Wir treffen uns zweimal im Jahr für ein Wochenende, jeweils einmal im Süden und im Norden Deutschlands. Dazwischen gibt es viel Emailverkehr und es passiert auch viel über Skype, denn es sind zwar viele Deutsche dabei, doch die leben überall: In New York, Brüssel oder irgendwo in Afrika. Obwohl wir auch publizieren, ist der Think Tank nicht darauf angelegt, groß in der Presse zu sein – das wollen wir auch nicht, denn wir sind keine von der Öffentlichkeit abhängige Partei.

Wie seid Ihr auf den  „Nachhaltigkeitsmonat“ gekommen?
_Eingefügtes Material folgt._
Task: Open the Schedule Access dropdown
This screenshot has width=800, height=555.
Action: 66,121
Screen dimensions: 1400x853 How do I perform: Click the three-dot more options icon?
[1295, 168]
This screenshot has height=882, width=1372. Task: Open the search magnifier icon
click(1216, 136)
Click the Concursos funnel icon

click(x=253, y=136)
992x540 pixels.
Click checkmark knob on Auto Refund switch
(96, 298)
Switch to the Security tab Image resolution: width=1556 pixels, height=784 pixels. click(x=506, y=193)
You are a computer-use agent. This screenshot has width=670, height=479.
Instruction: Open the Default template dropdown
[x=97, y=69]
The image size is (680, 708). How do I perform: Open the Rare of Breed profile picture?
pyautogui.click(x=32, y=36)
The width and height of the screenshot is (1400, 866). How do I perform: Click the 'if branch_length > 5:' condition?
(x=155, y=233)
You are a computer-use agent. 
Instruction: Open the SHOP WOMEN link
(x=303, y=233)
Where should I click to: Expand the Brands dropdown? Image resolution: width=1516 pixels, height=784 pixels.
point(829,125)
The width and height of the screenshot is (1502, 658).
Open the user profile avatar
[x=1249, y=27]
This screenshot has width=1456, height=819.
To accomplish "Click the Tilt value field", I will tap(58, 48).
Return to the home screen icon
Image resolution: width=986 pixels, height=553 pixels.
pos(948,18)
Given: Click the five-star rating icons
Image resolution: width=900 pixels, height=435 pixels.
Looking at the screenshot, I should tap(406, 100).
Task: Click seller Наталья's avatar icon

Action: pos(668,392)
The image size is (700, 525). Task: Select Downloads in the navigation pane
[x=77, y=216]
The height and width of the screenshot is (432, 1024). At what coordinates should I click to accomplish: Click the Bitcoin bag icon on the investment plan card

Wir hatten schon eine ähnliche Aktion –  allerdings nur intern und nur für eine Woche. Wir hatten im Think Tank das Gefühl, dass wir zwar nachhaltigen Lifestyle in Politik und Wirtschaft tragen wollen, dabei aber manchmal vergessen, dass wir mit unserem eigenem Lebensstil maßgeblich daran beteiligt sind. Durch unsere Diskussionen kam auch heraus, dass wir völlig unterschiedliche Vorstellungen davon hatten, was Nachhaltigkeit bedeutet – ein sehr umstrittener Punkt war zum Beispiel das Fliegen. Deshalb haben wir einen Kriterienkatalog zusammen gestellt, der helfen soll, sein Leben nachhaltig zu gestalten ohne dabei den Spaß zu verlieren.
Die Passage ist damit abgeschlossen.